L’intervention de Léon XIV aux Cortes espagnoles fera du Pape un acteur au sein du cadre politique espagnol, même si son intention est strictement morale ou pastorale. Le contenu exact du discours importe peu. C’est le cadre qui compte. L’hémicycle en Espagne aujourd’hui n’est ni un espace neutre ni pacifique ; c’est un champ de forces. Et là, chaque mot sera lu en clé d’alignement ou de confrontation.
Le Gouvernement tentera de capitaliser sur l’image institutionnelle. Il présentera la présence du Pape comme une preuve de normalité démocratique et de dialogue, même si une grande partie de son agenda législatif a heurté frontalement la doctrine catholique sur des questions centrales. La photographie institutionnelle sera utilisée comme validation symbolique : l’État accueille le Pontife, le Pontife s’adresse à la souveraineté populaire, le système fonctionne. Ce sera le cadre narratif officiel.
En même temps, les partenaires les plus idéologisés de l’Exécutif réagiront dans l’un de deux registres : soit la théâtralisation critique —gestes de froideur, absence partielle, déclarations ultérieures de désengagement— soit l’utilisation sélective du discours s’ils y trouvent des éléments compatibles avec leur agenda social. Si le Pape insiste sur la migration, la pauvreté ou le dialogue, ils s’en approprieront ; s’il souligne des questions anthropologiques ou la centralité de la vie, ils marqueront leurs distances. Dans les deux cas, ils en feront une pièce de leur propre récit.

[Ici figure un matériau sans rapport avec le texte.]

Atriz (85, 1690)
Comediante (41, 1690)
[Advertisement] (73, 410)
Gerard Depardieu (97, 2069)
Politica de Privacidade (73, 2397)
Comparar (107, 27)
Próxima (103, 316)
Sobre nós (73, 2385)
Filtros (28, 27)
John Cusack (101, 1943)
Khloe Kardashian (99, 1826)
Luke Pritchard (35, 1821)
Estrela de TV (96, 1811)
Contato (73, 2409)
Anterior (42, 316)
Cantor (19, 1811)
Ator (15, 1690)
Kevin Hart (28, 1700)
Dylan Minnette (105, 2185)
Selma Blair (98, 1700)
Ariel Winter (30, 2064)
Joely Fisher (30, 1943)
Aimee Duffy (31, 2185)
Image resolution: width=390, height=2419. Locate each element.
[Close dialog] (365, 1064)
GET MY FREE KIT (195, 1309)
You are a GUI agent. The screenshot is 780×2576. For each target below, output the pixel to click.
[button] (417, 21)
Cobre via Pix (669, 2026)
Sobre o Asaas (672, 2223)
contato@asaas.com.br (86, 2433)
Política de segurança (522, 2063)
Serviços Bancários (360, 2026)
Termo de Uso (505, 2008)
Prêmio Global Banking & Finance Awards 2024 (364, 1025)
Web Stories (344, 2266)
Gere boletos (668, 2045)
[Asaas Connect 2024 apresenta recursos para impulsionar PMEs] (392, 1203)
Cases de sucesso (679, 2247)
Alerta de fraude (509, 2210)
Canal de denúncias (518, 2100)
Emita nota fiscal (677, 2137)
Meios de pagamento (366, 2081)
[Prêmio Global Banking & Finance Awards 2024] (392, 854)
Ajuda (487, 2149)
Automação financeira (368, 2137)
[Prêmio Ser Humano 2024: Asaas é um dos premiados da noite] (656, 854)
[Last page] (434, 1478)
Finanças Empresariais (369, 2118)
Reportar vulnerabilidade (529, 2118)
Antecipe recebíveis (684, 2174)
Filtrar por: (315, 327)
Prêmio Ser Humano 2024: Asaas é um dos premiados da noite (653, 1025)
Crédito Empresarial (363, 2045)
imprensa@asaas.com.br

L’opposition, de son côté, se retrouvera dans une position inconfortable. Si elle applaudit avec enthousiasme, elle sera accusée d’instrumentaliser la religion ; si elle maintient une attitude sobre, elle paraîtra tiède devant son électorat le plus conservateur. Le résultat sera une réception fragmentée qui reflétera la division structurelle du pays. Il n’y aura pas de moment de consensus transversal authentique. Il y aura une somme d’intérêts tactiques.
Sur le plan ecclésial, l’effet sera tout aussi diviseur. Un secteur interprétera la comparution comme un signe de présence publique courageuse. Un autre la lira comme une exposition inutile du Pape à un environnement politique en décomposition qui a promu des lois contraires à la morale catholique. Si le discours évite les confrontations directes avec ces lois, la perception d’accommodement grandira ; s’il les mentionne explicitement, la réaction politique s’enflammera. Il n’existe pas de point neutre.
La clé réside dans l’asymétrie du risque. Pour les acteurs politiques espagnols, le coût est faible : un jour de débat, quelques titres, une photo de plus dans les archives. Pour le Pape, le coût potentiel est réputationnel et universel. L’image de Léon XIV sera projetée internationalement depuis un hémicycle marqué par la crispation, et tout geste —applaudissements tièdes, sièges vides, réactions en colère— restera fixé comme symbole.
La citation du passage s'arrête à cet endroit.